START SOURCE DATA
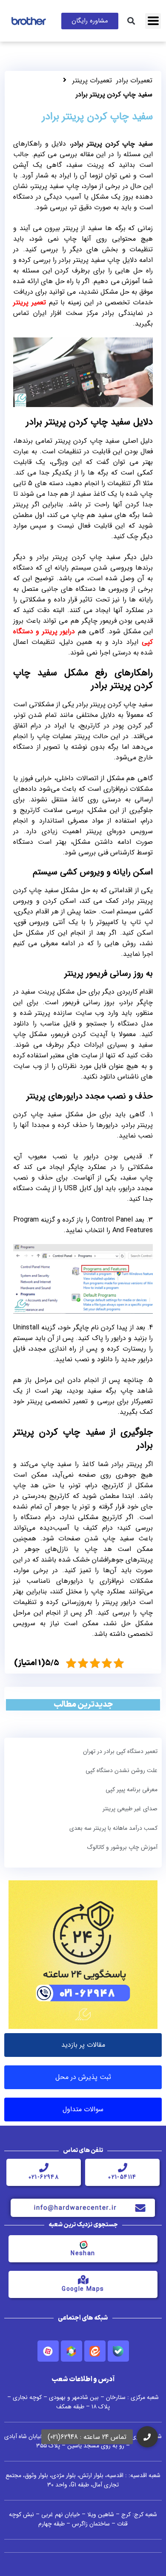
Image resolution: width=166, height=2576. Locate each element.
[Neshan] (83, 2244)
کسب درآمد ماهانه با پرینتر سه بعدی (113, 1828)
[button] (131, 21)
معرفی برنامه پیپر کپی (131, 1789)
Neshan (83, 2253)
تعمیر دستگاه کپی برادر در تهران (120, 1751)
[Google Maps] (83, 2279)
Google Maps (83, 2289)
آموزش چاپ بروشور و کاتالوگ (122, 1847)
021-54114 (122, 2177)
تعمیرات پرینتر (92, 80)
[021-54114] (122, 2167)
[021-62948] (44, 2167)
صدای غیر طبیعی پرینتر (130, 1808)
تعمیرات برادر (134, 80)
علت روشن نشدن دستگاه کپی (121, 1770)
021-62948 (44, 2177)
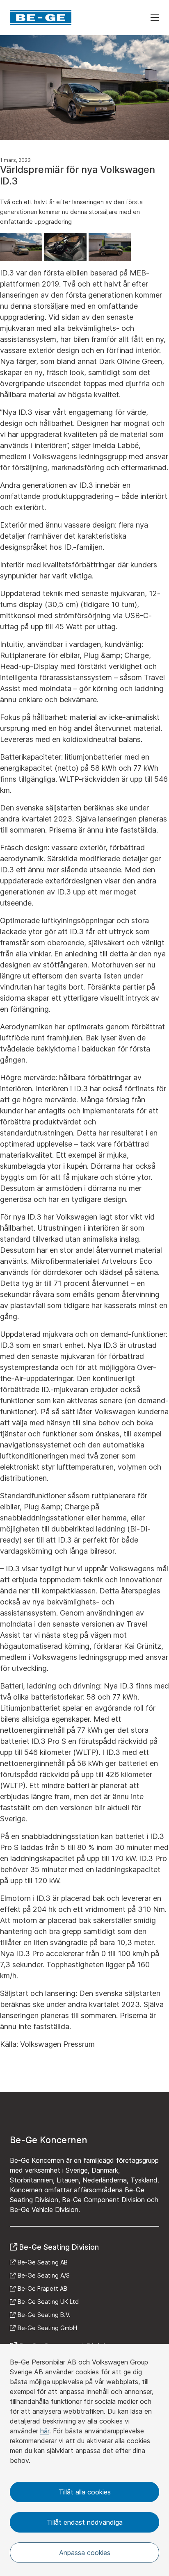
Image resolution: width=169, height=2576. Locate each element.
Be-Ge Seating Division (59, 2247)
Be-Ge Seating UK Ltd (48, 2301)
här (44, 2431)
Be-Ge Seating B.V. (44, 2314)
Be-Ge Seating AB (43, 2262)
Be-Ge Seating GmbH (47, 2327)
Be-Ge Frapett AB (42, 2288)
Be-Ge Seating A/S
END SOURCE DATA
■ **TASK INSTRUCTIONS**:
The number of lines in this listing that hold "دستگاه" is the only answer required.

■ **ANSWER SPACE**:
2